Although I enjoyed listening to CDs on the running machines, I resented the hours it took out of my life - both at the time and every afternoon when I had to sleep due to the exhaustion.

It helped when I started to go out with a gymaniac, biographer Leonie Frieda, whose tennis, running and workout schedules would make Royal Marines sergeants quail and who was recently told by her personal trainer that she had - unlike anyone he'd ever worked with before - a perfect physique with zero per cent body fat. But although Leonie told me what I mustn't eat - everything I loved - even she couldn't train my taste buds.

But then something clicked, something so ridiculously simple, so pathetically obvious, that I only wish I could copyright it. I started to check out the nutrition information on the back of foods in my local Knightsbridge supermarket, specifically the fat values.

That was it. I discovered that foods I thought were good for me were swimming in fat. Checking every label became something of an obsession. And that was when I fell hopelessly and headlong in love with - and this will start sounding like an ad, but it isn't - M¸ller Light yoghurts. With a fat content of 0.1g per 100g and fewer than 105 calories per pot, it was as if my new quest had unearthed the dieter's Holy Grail.

I should know; they're virtually all I've eaten for six months now, for breakfast and lunch when I'm at home, and maybe as a little snack in the afternoon, too. Those and Kallo Organic Slightly Salted Rice Cakes (2.8g fat per 100g), larded with Marmite (also only 0.1g per 100g) and steamed broccoli and mangetouts for all the other necessary vitamins.

The sweet taste of the Muller Lights contrasts delightfully with the Marmite and salted rice cakes, therefore I recommend you eat them in that order.

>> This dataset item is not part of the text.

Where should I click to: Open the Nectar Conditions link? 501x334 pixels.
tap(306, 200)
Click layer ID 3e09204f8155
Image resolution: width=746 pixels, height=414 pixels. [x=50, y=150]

As well as experiencing a taste sensation, I've lost over a stone in weight. And, bizarrely, I don't feel hungry.

I've not given up on everything, of course. I'm still a sucker for smoked salmon (without all of that bread I used to indulge in) and the odd glass of champagne, and I eat pretty normally in the evening (pasta, chicken and the like with less of the fatty addons), but the thing is I'm far more conscious about what I'm buying and eating. I don't take anything for granted any more.

Now, it's not to everyone's taste, I know, and I'm sure there's some nutritionist out there who'll tell me I'm destroying my intestines, or something, but I don't care. It works. And all it took was a ridiculously sensible approach, none of those overpaid diet gurus ordering my life according to a series of ever more complex rules. I actually enjoy my Roberts Plan Diet and haven't felt healthier in 20 years. In 1982 I returned from a three-month diving expedition in the Caribbean with an Adonic figure, which over-indulgence at university ruined. Now I feel I'm back on track to recapture it.

Of course business lunches and official dinners are a problem. As an author, I deliver about 30 or 40 speeches a year, usually after-dinner ones. The key is to lay off the extras, the things you don't really need or have to eat.

I get on the scales every morning - just like the fitness gurus advise you not to (but as the Roberts Plan proves, what do they know?) - and plot the relentlessly downward line in red biro on the graph I've hung on the wall. Sixteen pounds off so far. Inside the fridge is a photo taken of me on the diving expedition, with the command: "STOP!", in case I reach for the beer I keep for visitors. People mention how much better I'm looking, and I now know they're not saying it to be nice. Hallelujah!

Memo to Londoner's Diary: how about "formerly pinguid", "nolonger-pinguid", "the ex-pinguid" Andrew Roberts, or something along those lines?

Andrew Roberts's latest book, What Might Have Been, is published by Weidenfeld & Nicolson (£12.99). It is not a diet book.